— Begin EXCERPTED TEXT —
# Wiring Moniter in Case 5120 Maxxum Tractor Cab



## PaMike (Dec 7, 2013)

I need to put my bale command plus monitor in my new to me 5120 cab tractor. I see there are mounts on the right cab pillar that will hold the monitor. Whats the best way to get the wiring from the battery up into the cab? I assume you run the other wiring under the cab and secure it somewhere in the back of the tractor??

I cant use the 3 prong monitor plug due to current draw.

Thanks!


----------



## NewBerlinBaler (May 30, 2011)

Check the Case owner's manual.

My M-Series Kubota's manual covers installing a baler monitor. On the Kubota, there's a wiring harness laying under the right side console that supplies power needed for options like this.

Gary


----------



## 8350HiTech (Jul 26, 2013)

Do you have any punchouts in the firewall? That's usually a good, direct route.


----------



## Gearclash (Nov 25, 2010)

I believe there is a cutout and knockout in the front right corner of the cab floor. That's were I ran the cables for the big square on the 5140.


----------



## PaMike (Dec 7, 2013)

I will have to look. Gunna be a pain trying to get that heavy plastic floor mat up..


----------



## somedevildawg (Jun 20, 2011)

Make sure mike to put a fuse at the connection of the battery, either side +- ...... Curiously, wth is the current draw on that monitor?


----------



## PaMike (Dec 7, 2013)

Yeah, the harness had a circuit breaker built in.

I don't know the current draw, but I know from what Mike10 on this site has said that if you don't go direct to the battery you can have some low voltage issues.

Its not actually the monitor that draws the current. The baler has electric actuators that run the net wrap system. These are what requires the power, but its all run through the same harness....


----------



## Grateful11 (Apr 5, 2009)
— End EXCERPTED TEXT —
**GIVEN INSTRUCTION A**
Copy the listing word for word, from the line containing "You are a computer-use agent. Viewport: 840px" through the end of the listing, inclusive.
— Begin SUPPLIED ENTRIES —
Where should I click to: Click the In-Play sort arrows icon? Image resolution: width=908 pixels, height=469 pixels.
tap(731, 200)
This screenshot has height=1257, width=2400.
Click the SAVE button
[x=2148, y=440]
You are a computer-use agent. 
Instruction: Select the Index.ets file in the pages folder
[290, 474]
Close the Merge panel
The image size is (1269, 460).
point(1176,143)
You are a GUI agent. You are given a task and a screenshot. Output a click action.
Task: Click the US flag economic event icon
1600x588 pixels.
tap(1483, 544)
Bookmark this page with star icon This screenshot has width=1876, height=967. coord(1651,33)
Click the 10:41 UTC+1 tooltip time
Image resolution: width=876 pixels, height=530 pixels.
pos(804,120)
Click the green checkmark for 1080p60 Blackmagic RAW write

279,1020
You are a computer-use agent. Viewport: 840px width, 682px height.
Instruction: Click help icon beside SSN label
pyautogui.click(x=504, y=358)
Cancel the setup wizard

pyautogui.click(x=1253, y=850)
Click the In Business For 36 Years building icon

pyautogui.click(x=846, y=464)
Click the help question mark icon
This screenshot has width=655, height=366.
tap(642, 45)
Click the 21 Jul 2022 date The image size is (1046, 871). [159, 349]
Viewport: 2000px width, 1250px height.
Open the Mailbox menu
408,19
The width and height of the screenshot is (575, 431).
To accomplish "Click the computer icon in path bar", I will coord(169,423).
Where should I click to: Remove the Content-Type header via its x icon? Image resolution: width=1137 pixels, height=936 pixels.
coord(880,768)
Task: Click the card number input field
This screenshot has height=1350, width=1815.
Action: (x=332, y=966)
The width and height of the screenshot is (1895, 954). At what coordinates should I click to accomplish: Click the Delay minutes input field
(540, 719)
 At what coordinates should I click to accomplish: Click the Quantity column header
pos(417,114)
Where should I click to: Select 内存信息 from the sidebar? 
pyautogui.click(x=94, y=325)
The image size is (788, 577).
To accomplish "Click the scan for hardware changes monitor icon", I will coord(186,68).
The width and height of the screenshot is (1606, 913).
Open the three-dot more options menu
— End SUPPLIED ENTRIES —
**GIVEN INSTRUCTION B**
In the tractor monitor wiring thread, reproduce the passage between "## NewBerlinBaler (May" and "options like this.", inclusive, substituting "left side console" for "right side console".

**TASK OUTPUT A**
You are a computer-use agent. Viewport: 840px width, 682px height.
Instruction: Click help icon beside SSN label
pyautogui.click(x=504, y=358)
Cancel the setup wizard

pyautogui.click(x=1253, y=850)
Click the In Business For 36 Years building icon

pyautogui.click(x=846, y=464)
Click the help question mark icon
This screenshot has width=655, height=366.
tap(642, 45)
Click the 21 Jul 2022 date The image size is (1046, 871). [159, 349]
Viewport: 2000px width, 1250px height.
Open the Mailbox menu
408,19
The width and height of the screenshot is (575, 431).
To accomplish "Click the computer icon in path bar", I will coord(169,423).
Where should I click to: Remove the Content-Type header via its x icon? Image resolution: width=1137 pixels, height=936 pixels.
coord(880,768)
Task: Click the card number input field
This screenshot has height=1350, width=1815.
Action: (x=332, y=966)
The width and height of the screenshot is (1895, 954). At what coordinates should I click to accomplish: Click the Delay minutes input field
(540, 719)
 At what coordinates should I click to accomplish: Click the Quantity column header
pos(417,114)
Where should I click to: Select 内存信息 from the sidebar? 
pyautogui.click(x=94, y=325)
The image size is (788, 577).
To accomplish "Click the scan for hardware changes monitor icon", I will coord(186,68).
The width and height of the screenshot is (1606, 913).
Open the three-dot more options menu

**TASK OUTPUT B**
## NewBerlinBaler (May 30, 2011)

Check the Case owner's manual.

My M-Series Kubota's manual covers installing a baler monitor. On the Kubota, there's a wiring harness laying under the left side console that supplies power needed for options like this.